Work instructions ▸ Give back the entire listing exactly as it was provided.

Information ▸

########

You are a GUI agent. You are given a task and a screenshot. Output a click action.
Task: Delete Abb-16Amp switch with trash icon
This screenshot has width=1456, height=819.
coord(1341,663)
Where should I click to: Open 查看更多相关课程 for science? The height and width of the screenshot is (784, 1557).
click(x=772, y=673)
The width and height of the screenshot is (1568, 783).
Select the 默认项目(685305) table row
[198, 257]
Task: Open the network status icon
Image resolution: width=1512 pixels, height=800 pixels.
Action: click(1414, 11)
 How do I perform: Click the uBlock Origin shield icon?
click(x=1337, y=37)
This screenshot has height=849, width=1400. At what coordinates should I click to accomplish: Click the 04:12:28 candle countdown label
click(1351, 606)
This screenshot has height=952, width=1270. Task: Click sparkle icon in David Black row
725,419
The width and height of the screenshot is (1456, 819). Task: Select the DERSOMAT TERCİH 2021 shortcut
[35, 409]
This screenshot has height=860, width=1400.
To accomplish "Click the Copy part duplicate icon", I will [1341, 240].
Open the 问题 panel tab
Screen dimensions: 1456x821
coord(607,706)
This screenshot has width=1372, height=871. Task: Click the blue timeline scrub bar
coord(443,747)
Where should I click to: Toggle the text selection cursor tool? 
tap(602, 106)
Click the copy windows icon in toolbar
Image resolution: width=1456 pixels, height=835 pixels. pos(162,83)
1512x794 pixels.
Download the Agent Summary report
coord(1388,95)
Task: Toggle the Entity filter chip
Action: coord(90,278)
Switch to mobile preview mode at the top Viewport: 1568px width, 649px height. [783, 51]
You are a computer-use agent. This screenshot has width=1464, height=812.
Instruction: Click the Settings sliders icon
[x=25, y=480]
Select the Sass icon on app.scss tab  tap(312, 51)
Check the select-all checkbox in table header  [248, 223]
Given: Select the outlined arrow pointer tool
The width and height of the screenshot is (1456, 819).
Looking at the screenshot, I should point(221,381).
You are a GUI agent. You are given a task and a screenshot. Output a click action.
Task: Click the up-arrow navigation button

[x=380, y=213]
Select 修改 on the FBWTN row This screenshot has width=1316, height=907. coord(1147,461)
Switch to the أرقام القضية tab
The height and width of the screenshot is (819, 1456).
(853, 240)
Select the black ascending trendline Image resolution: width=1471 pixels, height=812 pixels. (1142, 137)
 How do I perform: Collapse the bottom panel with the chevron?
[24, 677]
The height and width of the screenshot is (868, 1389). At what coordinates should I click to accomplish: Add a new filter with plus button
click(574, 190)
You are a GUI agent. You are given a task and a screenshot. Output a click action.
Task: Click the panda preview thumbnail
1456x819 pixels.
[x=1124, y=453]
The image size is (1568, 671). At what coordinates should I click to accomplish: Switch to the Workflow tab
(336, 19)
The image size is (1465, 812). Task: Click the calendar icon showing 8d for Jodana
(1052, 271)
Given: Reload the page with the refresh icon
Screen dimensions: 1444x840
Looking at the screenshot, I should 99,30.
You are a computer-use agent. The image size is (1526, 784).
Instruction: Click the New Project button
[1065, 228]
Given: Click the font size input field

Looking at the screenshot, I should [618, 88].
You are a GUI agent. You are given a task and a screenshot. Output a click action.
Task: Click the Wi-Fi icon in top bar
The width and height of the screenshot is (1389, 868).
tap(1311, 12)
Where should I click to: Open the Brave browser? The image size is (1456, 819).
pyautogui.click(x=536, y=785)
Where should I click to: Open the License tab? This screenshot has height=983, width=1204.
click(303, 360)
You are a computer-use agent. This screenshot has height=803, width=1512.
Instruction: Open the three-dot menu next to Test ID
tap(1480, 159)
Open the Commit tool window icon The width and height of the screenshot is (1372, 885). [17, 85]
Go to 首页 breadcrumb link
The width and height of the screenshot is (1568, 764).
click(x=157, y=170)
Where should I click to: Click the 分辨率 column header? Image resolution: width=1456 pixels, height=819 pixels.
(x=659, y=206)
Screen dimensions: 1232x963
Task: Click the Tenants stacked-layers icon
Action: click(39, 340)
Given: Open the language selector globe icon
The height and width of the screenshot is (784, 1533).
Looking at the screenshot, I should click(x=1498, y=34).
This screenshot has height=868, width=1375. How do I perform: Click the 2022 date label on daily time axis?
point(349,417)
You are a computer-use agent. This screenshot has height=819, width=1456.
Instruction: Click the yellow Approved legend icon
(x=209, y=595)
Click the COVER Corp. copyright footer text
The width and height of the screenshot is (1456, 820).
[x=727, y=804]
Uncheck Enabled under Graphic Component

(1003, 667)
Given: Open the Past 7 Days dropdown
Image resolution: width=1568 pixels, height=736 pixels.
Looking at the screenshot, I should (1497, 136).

########

Your response ▸
You are a GUI agent. You are given a task and a screenshot. Output a click action.
Task: Delete Abb-16Amp switch with trash icon
This screenshot has width=1456, height=819.
coord(1341,663)
Where should I click to: Open 查看更多相关课程 for science? The height and width of the screenshot is (784, 1557).
click(x=772, y=673)
The width and height of the screenshot is (1568, 783).
Select the 默认项目(685305) table row
[198, 257]
Task: Open the network status icon
Image resolution: width=1512 pixels, height=800 pixels.
Action: click(1414, 11)
 How do I perform: Click the uBlock Origin shield icon?
click(x=1337, y=37)
This screenshot has height=849, width=1400. At what coordinates should I click to accomplish: Click the 04:12:28 candle countdown label
click(1351, 606)
This screenshot has height=952, width=1270. Task: Click sparkle icon in David Black row
725,419
The width and height of the screenshot is (1456, 819). Task: Select the DERSOMAT TERCİH 2021 shortcut
[35, 409]
This screenshot has height=860, width=1400.
To accomplish "Click the Copy part duplicate icon", I will [1341, 240].
Open the 问题 panel tab
Screen dimensions: 1456x821
coord(607,706)
This screenshot has width=1372, height=871. Task: Click the blue timeline scrub bar
coord(443,747)
Where should I click to: Toggle the text selection cursor tool? 
tap(602, 106)
Click the copy windows icon in toolbar
Image resolution: width=1456 pixels, height=835 pixels. pos(162,83)
1512x794 pixels.
Download the Agent Summary report
coord(1388,95)
Task: Toggle the Entity filter chip
Action: coord(90,278)
Switch to mobile preview mode at the top Viewport: 1568px width, 649px height. [783, 51]
You are a computer-use agent. This screenshot has width=1464, height=812.
Instruction: Click the Settings sliders icon
[x=25, y=480]
Select the Sass icon on app.scss tab  tap(312, 51)
Check the select-all checkbox in table header  [248, 223]
Given: Select the outlined arrow pointer tool
The width and height of the screenshot is (1456, 819).
Looking at the screenshot, I should point(221,381).
You are a GUI agent. You are given a task and a screenshot. Output a click action.
Task: Click the up-arrow navigation button

[x=380, y=213]
Select 修改 on the FBWTN row This screenshot has width=1316, height=907. coord(1147,461)
Switch to the أرقام القضية tab
The height and width of the screenshot is (819, 1456).
(853, 240)
Select the black ascending trendline Image resolution: width=1471 pixels, height=812 pixels. (1142, 137)
 How do I perform: Collapse the bottom panel with the chevron?
[24, 677]
The height and width of the screenshot is (868, 1389). At what coordinates should I click to accomplish: Add a new filter with plus button
click(574, 190)
You are a GUI agent. You are given a task and a screenshot. Output a click action.
Task: Click the panda preview thumbnail
1456x819 pixels.
[x=1124, y=453]
The image size is (1568, 671). At what coordinates should I click to accomplish: Switch to the Workflow tab
(336, 19)
The image size is (1465, 812). Task: Click the calendar icon showing 8d for Jodana
(1052, 271)
Given: Reload the page with the refresh icon
Screen dimensions: 1444x840
Looking at the screenshot, I should 99,30.
You are a computer-use agent. The image size is (1526, 784).
Instruction: Click the New Project button
[1065, 228]
Given: Click the font size input field

Looking at the screenshot, I should [618, 88].
You are a GUI agent. You are given a task and a screenshot. Output a click action.
Task: Click the Wi-Fi icon in top bar
The width and height of the screenshot is (1389, 868).
tap(1311, 12)
Where should I click to: Open the Brave browser? The image size is (1456, 819).
pyautogui.click(x=536, y=785)
Where should I click to: Open the License tab? This screenshot has height=983, width=1204.
click(303, 360)
You are a computer-use agent. This screenshot has height=803, width=1512.
Instruction: Open the three-dot menu next to Test ID
tap(1480, 159)
Open the Commit tool window icon The width and height of the screenshot is (1372, 885). [17, 85]
Go to 首页 breadcrumb link
The width and height of the screenshot is (1568, 764).
click(x=157, y=170)
Where should I click to: Click the 分辨率 column header? Image resolution: width=1456 pixels, height=819 pixels.
(x=659, y=206)
Screen dimensions: 1232x963
Task: Click the Tenants stacked-layers icon
Action: click(39, 340)
Given: Open the language selector globe icon
The height and width of the screenshot is (784, 1533).
Looking at the screenshot, I should click(x=1498, y=34).
This screenshot has height=868, width=1375. How do I perform: Click the 2022 date label on daily time axis?
point(349,417)
You are a computer-use agent. This screenshot has height=819, width=1456.
Instruction: Click the yellow Approved legend icon
(x=209, y=595)
Click the COVER Corp. copyright footer text
The width and height of the screenshot is (1456, 820).
[x=727, y=804]
Uncheck Enabled under Graphic Component

(1003, 667)
Given: Open the Past 7 Days dropdown
Image resolution: width=1568 pixels, height=736 pixels.
Looking at the screenshot, I should (1497, 136).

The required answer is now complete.